[Items from a data source]
++++++++++++++++++++
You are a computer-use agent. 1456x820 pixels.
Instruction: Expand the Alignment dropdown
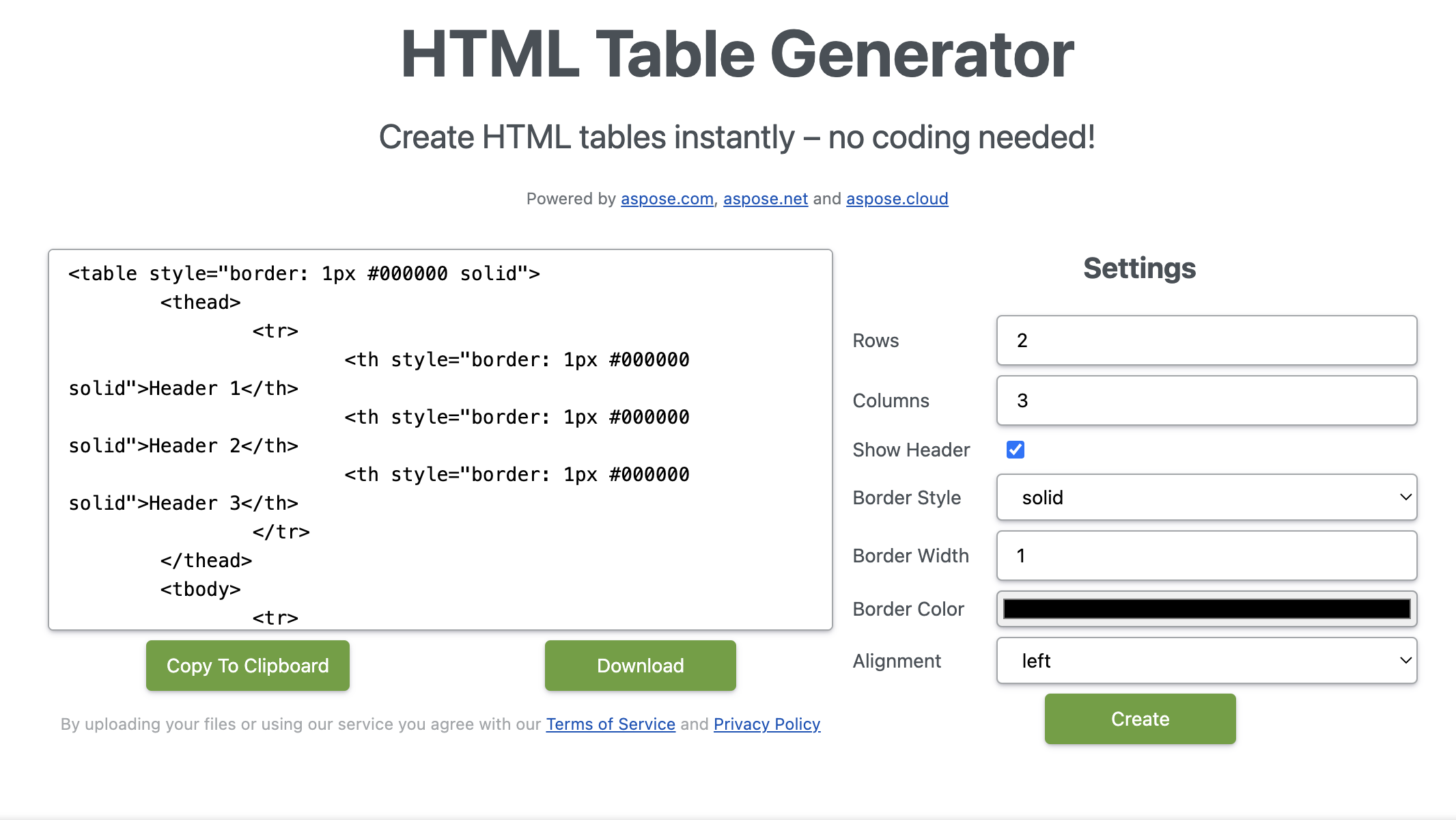click(1206, 661)
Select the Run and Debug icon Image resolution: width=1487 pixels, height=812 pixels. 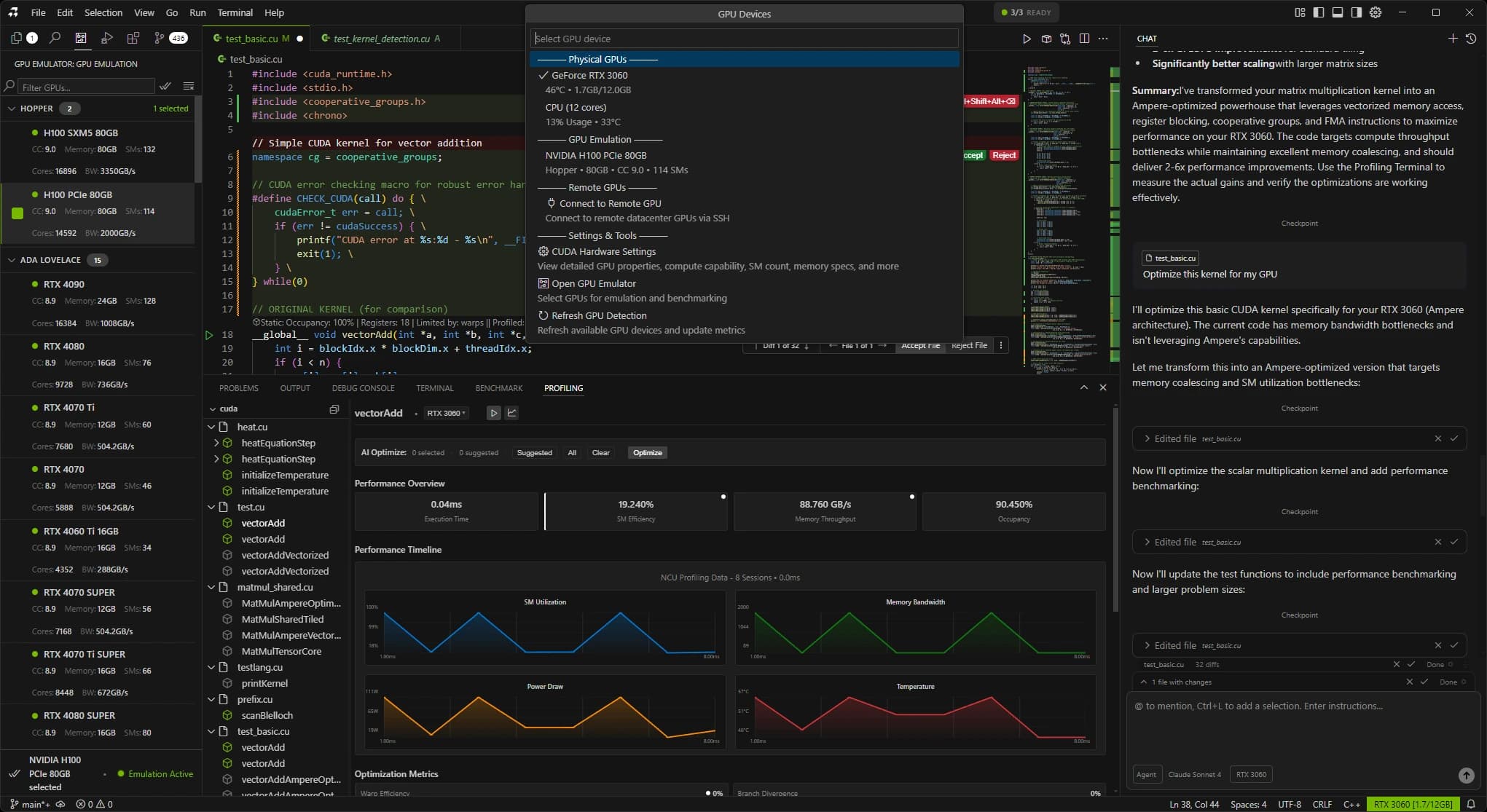(x=106, y=38)
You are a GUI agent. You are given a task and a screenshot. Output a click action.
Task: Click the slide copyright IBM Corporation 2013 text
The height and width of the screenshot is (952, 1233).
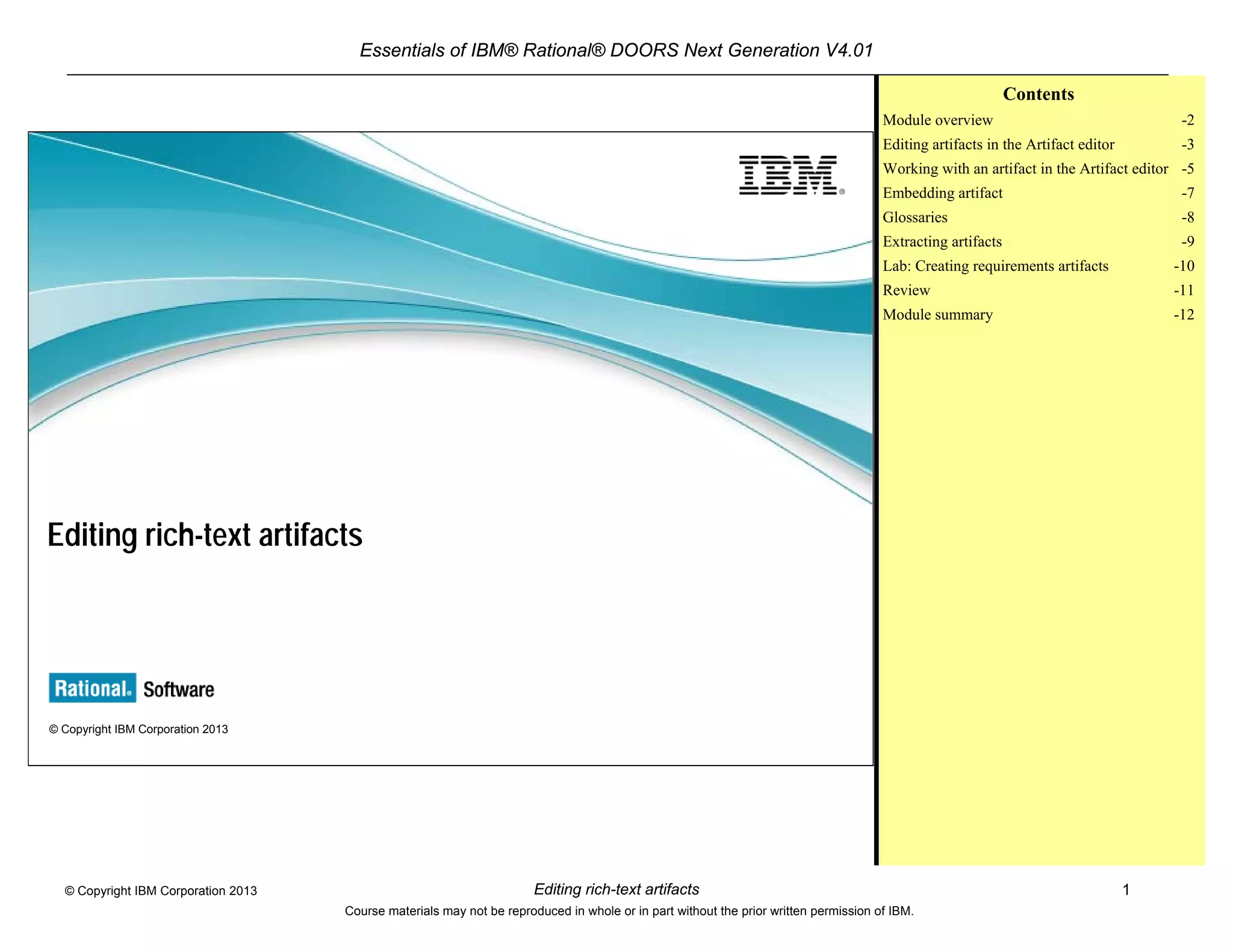[x=138, y=729]
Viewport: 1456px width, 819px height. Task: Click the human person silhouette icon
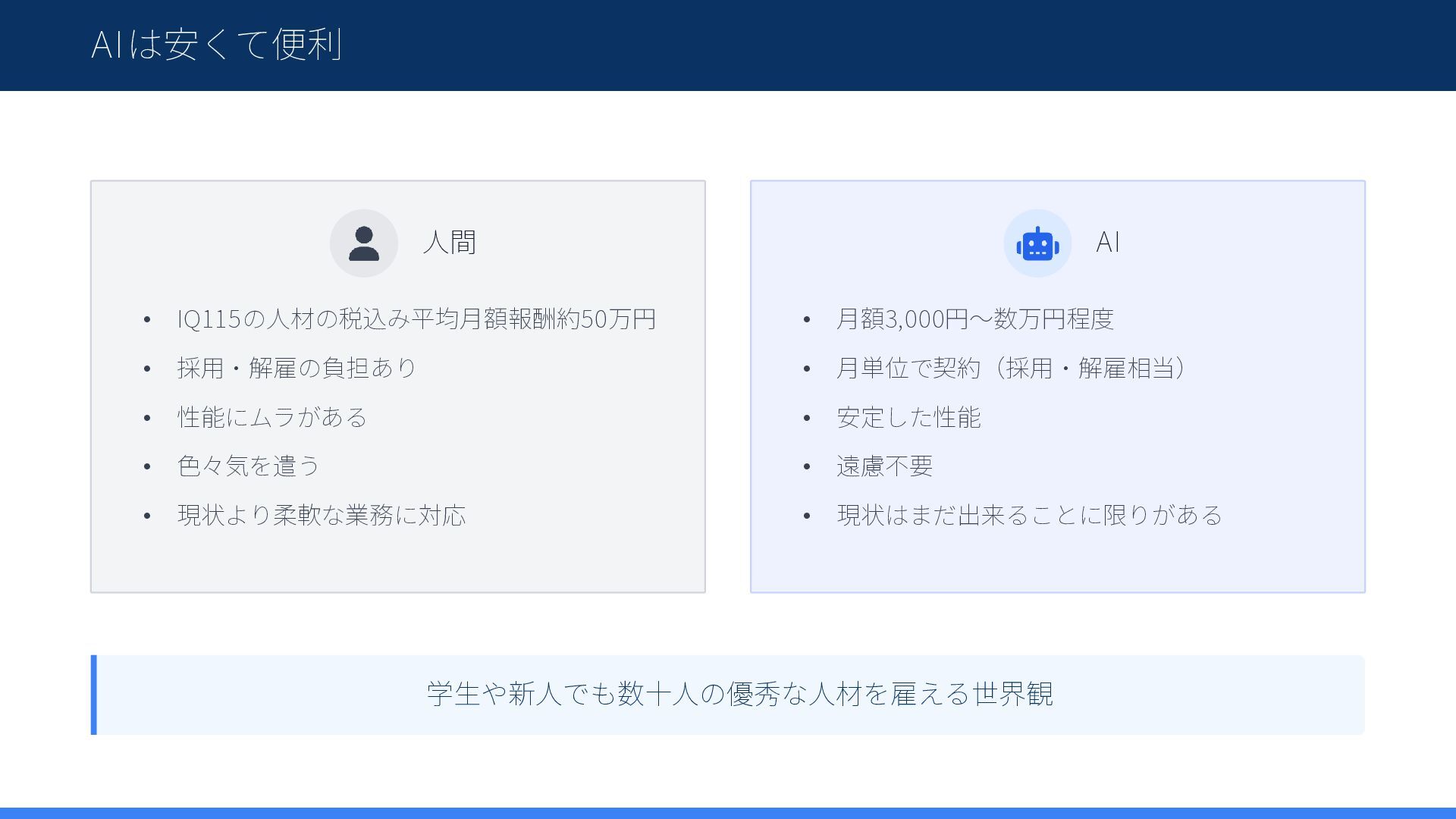coord(363,243)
++++++++++++++++++++
- What you have to do
Go through the data and show each line that holds "agent".

- Written response
You are a computer-use agent. 1456x820 pixels.
You are a GUI agent. You are given a task and a screenshot. Output a click action.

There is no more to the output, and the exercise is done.